The time I was a coleslaw side piece
When I was around eighteen, I was talking to a guy for maybe a total of just three or so months. By this time I was in university, but I was as stupid as ever. When Valentine’s Day came around we’d probably been talking for a total of two and a bit months, and after a night out I got a little brave and made a joke on text to him about taking me out for V-Day. The next morning we forgot about the joke and it was never brought up again until a few days later, to which point he shut me down and basically said “bih, no…” According to him the criteria for such treatment was to be someone he had atleast been talking to for at least five months – and, well, ladies… I just didn’t meet the criteria. Eventually we planned to meet up on Valentine’s Day as it was the only day we were both free, but he told me not to get “too excited” because afterall, it “was nothing special” and essentially we were “just meeting up as friends” – talk about shots fired. Can you believe, after all of that, instead of telling him where to go, I said “yeah I know it’s nothing special”, and kept talking to him as normal. Whereas deep down, I was pretty gutted. I even managed to convince myself that he was right – why should you go out for Valentine’s Day if you haven’t met the five month criertia?! I remember all my friends as university asking me what I did for Valentine’s Day that year and I spewed out the same thing to them “eh, nothing. It’s nothing special.” No one said anything in response, which is saying enough. Not to say that Valentine’s Day is the most special day in the world, but if if you’re seeing someone, and of course in a relationship with someone, its probably not a bad idea to spend it with them… you know?

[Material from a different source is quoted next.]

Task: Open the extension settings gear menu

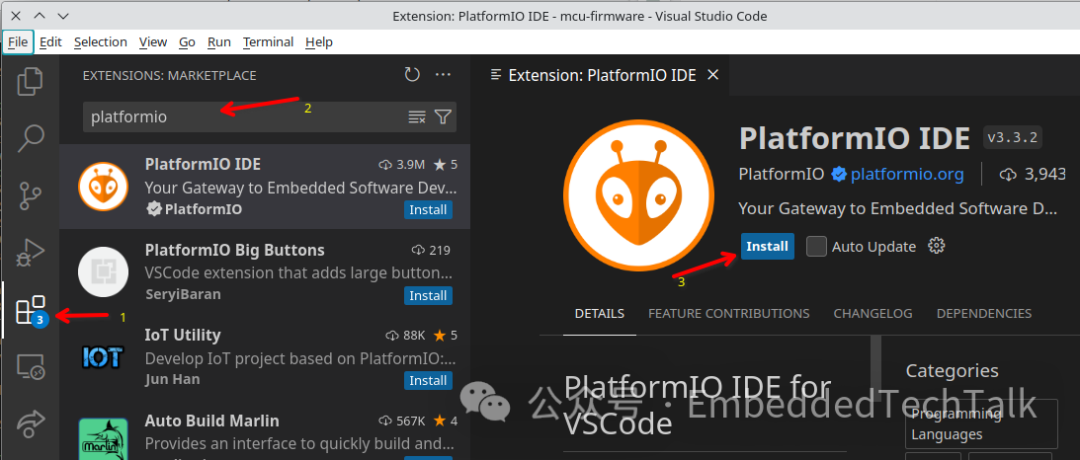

I’m happy to say that the above experience was the last tragic Valentine’s Day I’ve had in a while, because later that year I met my boyfriend and three Valentine’s Days together later, the rest is history. I cannot say that I miss those days of constant boy stress, but it definitely is funny now in hindsight to look at the events above and laugh.
Valentine’s Day is seen as this huge deal, everyone has their opinion on why they don’t think it’s important (or why they do), and what you should spend the day doing. All in all, I think Valentine’s Day is a good thing – because it’s just a time to appreciate your other half and your relationship, or the relationships around you (for e.g. Galentine’s Day!) There’s nothing wrong with spreading the love, and if what you really want is to celebrate it with another half – that day will come.